Text extract -
Opinion
Docket No. 20461.
1950-06-30
Scott P. Crampton, Esq., for the petitioner. Homer F. Benson, Esq., for the respondent.
1. Petitioner, a national bank, was required by the Banking Act of 1933 to terminate, by June 16, 1934, its affiliation with a corporation dealing in securities. In May, 1934, assets of the affiliate, including shares of stock of a corporation, were transferred to petitioner as trustee, and about three years later the stock was transferred to petitioner as a commercial banking institution. Held, that the loss sustained on the stock upon the liquidation of the corporation in 1943 was a long term capital loss.
2. In and prior to 1943 petitioner charged off with tax benefit the full amount of certain corporate notes and thereafter held them at a zero basis. In 1944 petitioner assigned the notes without recourse to an individual for a consideration. Held, that the amount received for the notes in 1944 is taxable as ordinary income. Scott P. Crampton, Esq., for the petitioner. Homer F. Benson, Esq., for the respondent.
This proceeding involved deficiencies in income taxes for the years 1942, 1943, 1944, and 1945 in the amounts of $55.68, $2,124.73, $2,677.95, and $2,340.06, respectively. The issues raised by the pleadings, and not abandoned or settled by stipulation, are whether a loss sustained on a stock in 1943 is deductible as an ordinary loss or as a capital loss, and whether gain realized in the disposition certain notes in 1944 is taxable as ordinary income or as long term capital gain. Petitioner alleges that it overpaid its income taxes for the years 1942, 1943, and 1944. From the stipulation of facts, which is incorporated herein by reference, and other evidence, we make the following findings of fact.
FINDINGS OF FACT.
The petitioner is and has been since 1927 a national bank engaged in the commercial business of banking within the meaning of section 104 of the Internal Revenue Code, with its principal office in Mobile, Alabama. During the taxable years it kept its books and filed its returns with the collector at Birmingham, Alabama, on an accrual basis.
In 1933 the petitioner was affiliated with the Merchants Securities Corporation, which was engaged in activities, including dealing in securities, which could not be done by petitioner. The Banking Act of 1933 provided for a termination of the affiliation by June 16, 1934.
On May 31, 1934, the properties of the Merchants Securities Corporation, including capital stock of the Dorgan-McPhillips Packing Corporation, except its office building, were transferred to the petitioner, as trustee, for the purpose of liquidating the assets. The instrument of transfer empowered the trustee to operate the trust property to the best interests of the beneficial owners of the stock of the grantor, and to sell the property at such prices and on such terms as it considered proper, paying out of the proceeds thereof liabilities of the grantor, including deficits in the operation of the office building. The trust instrument contained a provision reading as follows:
Upon the payment of the liabilities of the Merchants Securities Corporation, said Trustee shall carry and transfer any overplus of the proceeds derived from the sale of said assets of the trust estate to the Undivided Profits Account of The Merchants National Bank of Mobile. Said The Merchants National Bank of Mobile, a National Banking Association, may acquire from itself as Trustee under this deed, after payment of all liabilities of the Merchants Securities Corporation, any or all of the remaining assets of the Merchants Securities Corporation, for such consideration as it deems wise, or for no consideration at all. When all of said assets of the Merchants Securities Corporation are disposed of by said Trustee, this trust shall terminate, and the Trustee shall be fully absolved and discharged as such.

Raw data -
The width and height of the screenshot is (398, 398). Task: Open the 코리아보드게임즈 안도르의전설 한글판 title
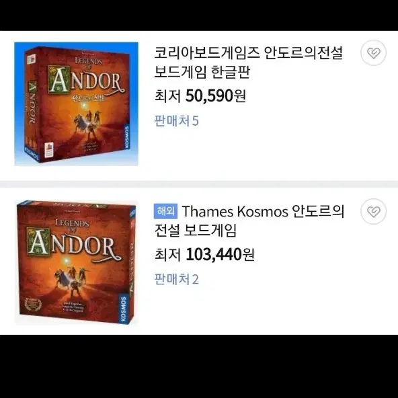pos(249,63)
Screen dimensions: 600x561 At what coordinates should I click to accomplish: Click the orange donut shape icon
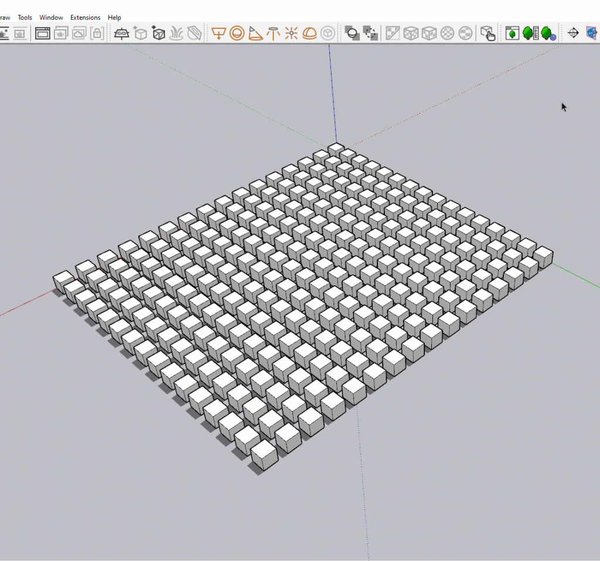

Tasks to perform -
#1 Decide whether each statement agrees with the tax opinion, answering yes or no and quoting the words of the opinion that decide it: (a) the Banking Act of 1933 set June 16, 1934, as the deadline for ending the affiliation; (b) the petitioner kept its books on a cash basis; (c) the office building of the Merchants Securities Corporation was transferred to the petitioner as trustee.
#2 Repeat the tax opinion word for word from "The petitioner is" to "June 16, 1934.".
The data above have no connection to the opinion.

Exercise answers -
#1
(a) Yes: "The Banking Act of 1933 provided for a termination of the affiliation by June 16, 1934."
(b) No: "it kept its books and filed its returns with the collector at Birmingham, Alabama, on an accrual basis."
(c) No: "including capital stock of the Dorgan-McPhillips Packing Corporation, except its office building, were transferred to the petitioner, as trustee"

#2
The petitioner is and has been since 1927 a national bank engaged in the commercial business of banking within the meaning of section 104 of the Internal Revenue Code, with its principal office in Mobile, Alabama. During the taxable years it kept its books and filed its returns with the collector at Birmingham, Alabama, on an accrual basis.
In 1933 the petitioner was affiliated with the Merchants Securities Corporation, which was engaged in activities, including dealing in securities, which could not be done by petitioner. The Banking Act of 1933 provided for a termination of the affiliation by June 16, 1934.